● TASK DETAILS
Find each line in the items below that contains the word "resolution", and copy those lines.

● DATA PROVIDED
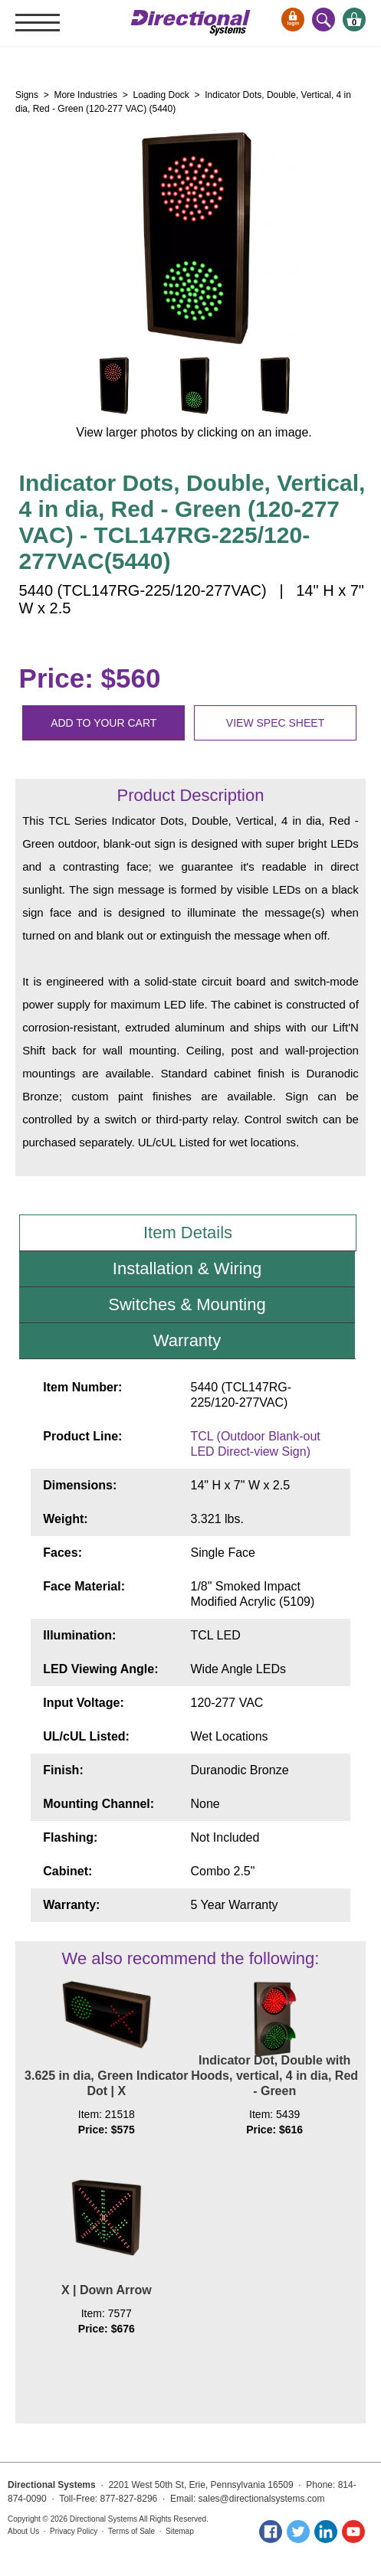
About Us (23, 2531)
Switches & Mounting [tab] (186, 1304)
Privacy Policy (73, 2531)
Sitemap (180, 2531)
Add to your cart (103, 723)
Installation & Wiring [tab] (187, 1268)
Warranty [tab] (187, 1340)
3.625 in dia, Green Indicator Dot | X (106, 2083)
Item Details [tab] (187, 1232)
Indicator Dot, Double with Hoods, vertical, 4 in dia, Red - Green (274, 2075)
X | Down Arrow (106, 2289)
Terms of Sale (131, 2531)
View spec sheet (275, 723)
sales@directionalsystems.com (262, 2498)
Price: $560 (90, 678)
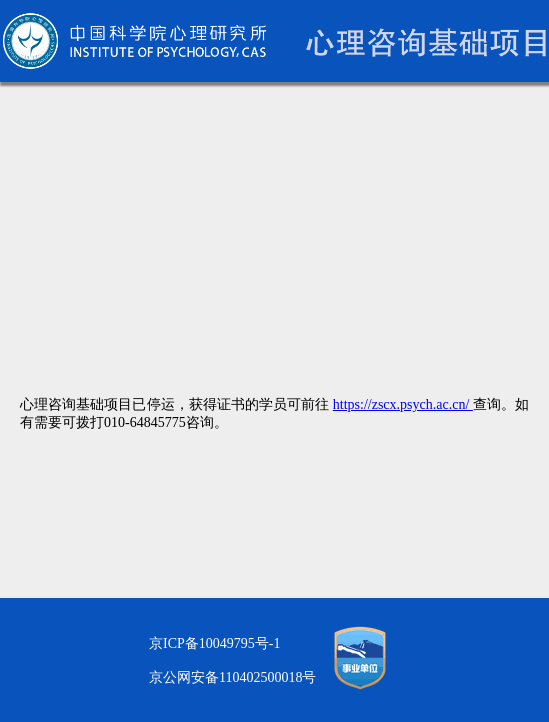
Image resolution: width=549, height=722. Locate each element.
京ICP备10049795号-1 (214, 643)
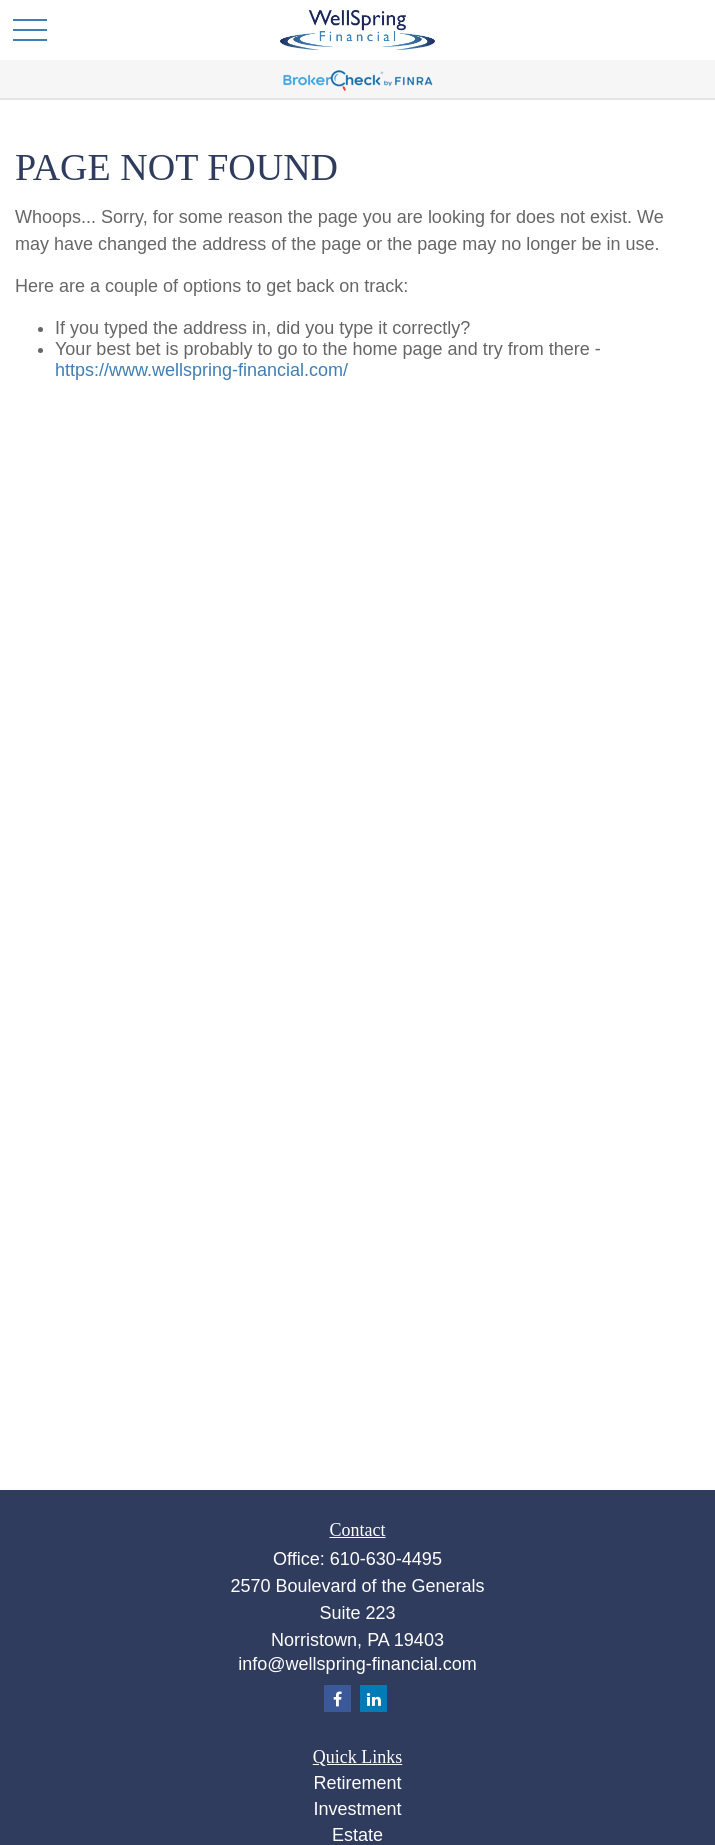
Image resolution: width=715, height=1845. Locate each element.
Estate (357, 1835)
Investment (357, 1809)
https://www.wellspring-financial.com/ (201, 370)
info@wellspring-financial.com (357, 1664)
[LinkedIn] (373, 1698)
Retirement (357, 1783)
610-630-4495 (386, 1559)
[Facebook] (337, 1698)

---

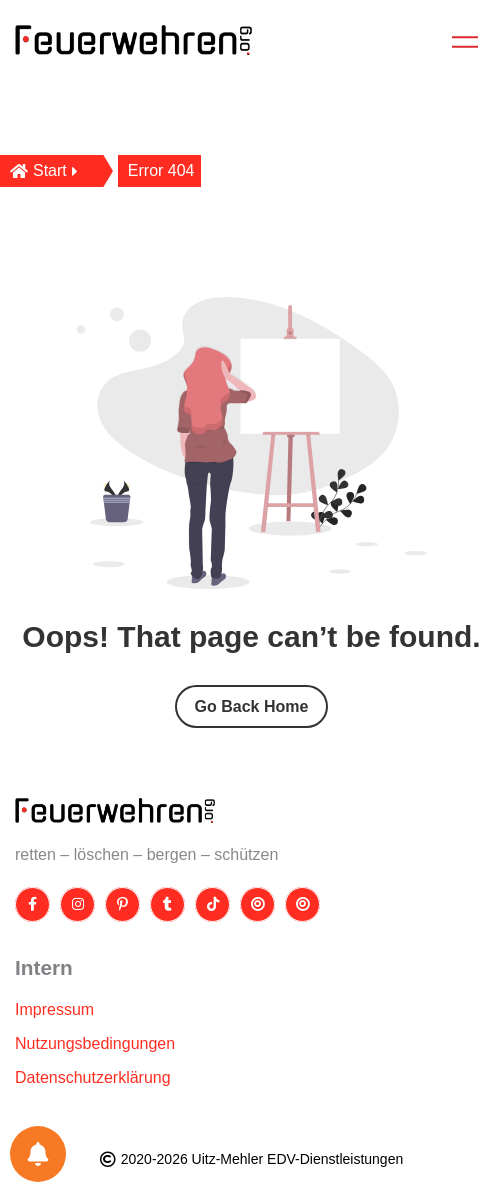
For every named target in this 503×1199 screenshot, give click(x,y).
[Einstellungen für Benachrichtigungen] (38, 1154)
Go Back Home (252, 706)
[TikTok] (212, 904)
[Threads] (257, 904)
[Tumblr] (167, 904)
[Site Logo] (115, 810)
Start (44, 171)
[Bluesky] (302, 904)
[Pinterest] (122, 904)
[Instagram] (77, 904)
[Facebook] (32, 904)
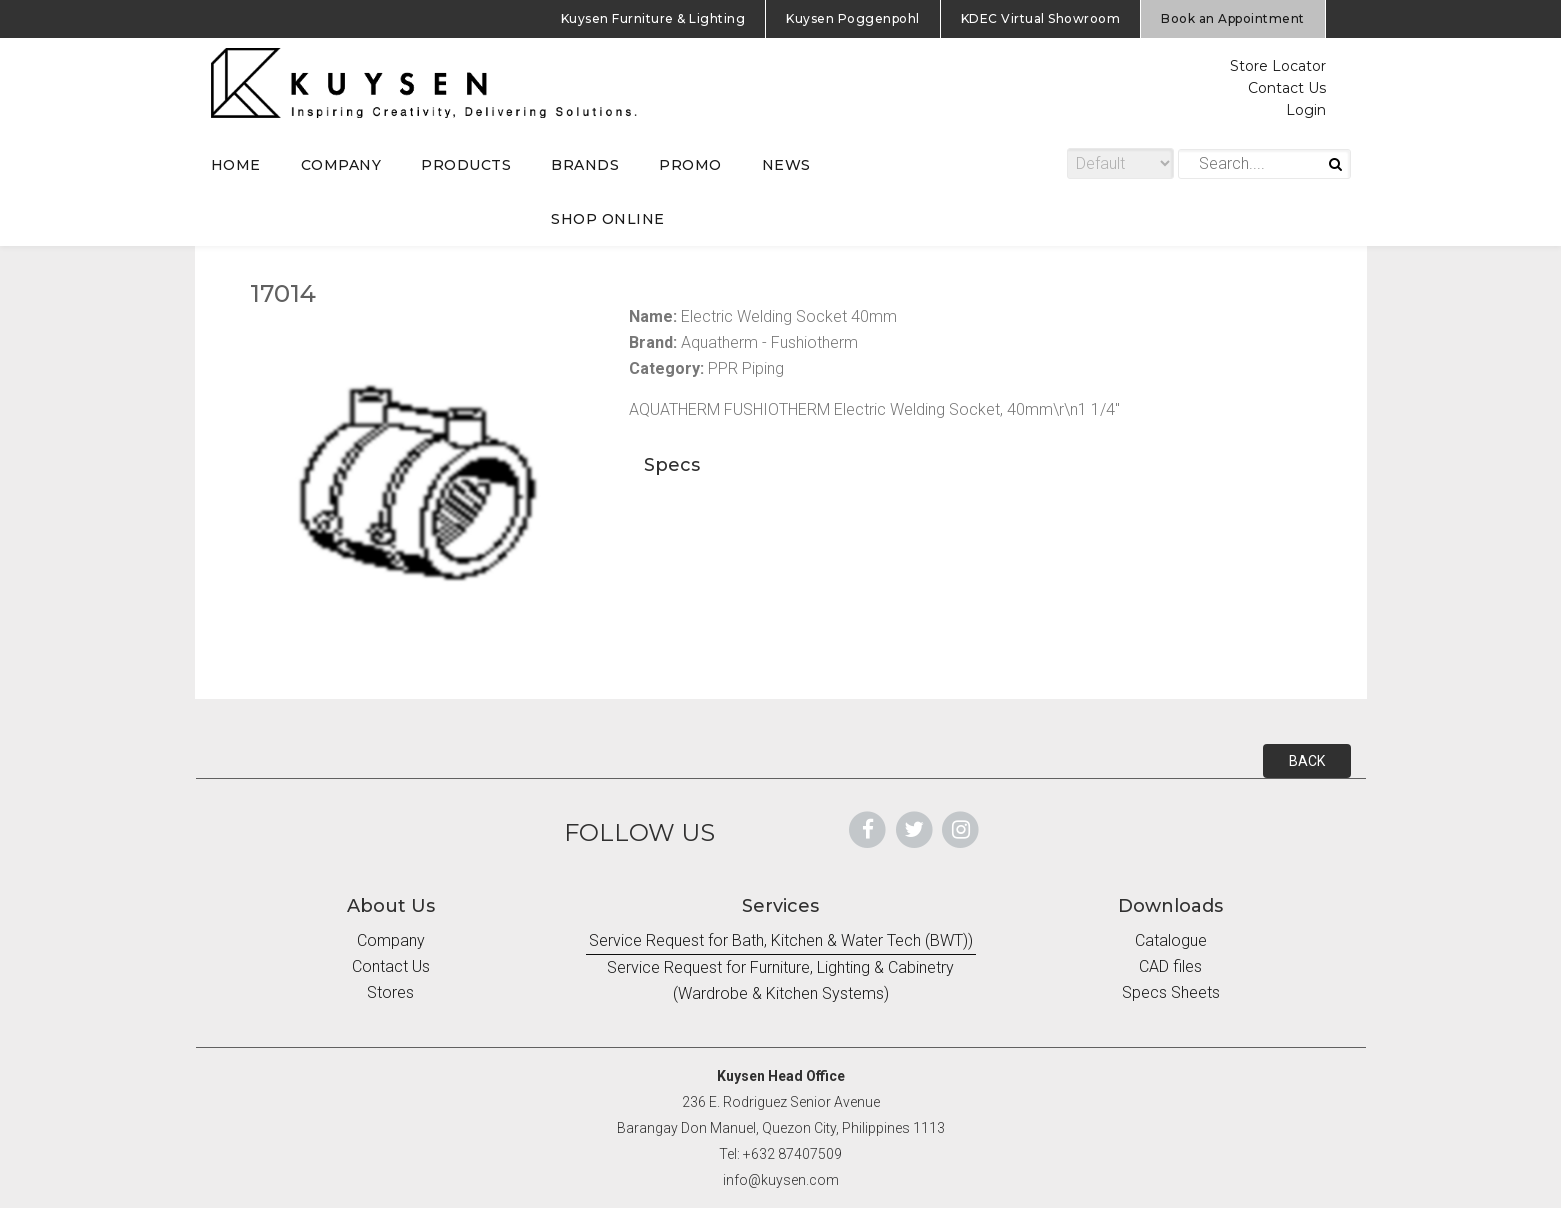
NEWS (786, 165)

● RESULT OF THIS TASK
Image resolution: width=549, height=722. Locate each element.
Image resolution: width=715, height=1845. Locate each element.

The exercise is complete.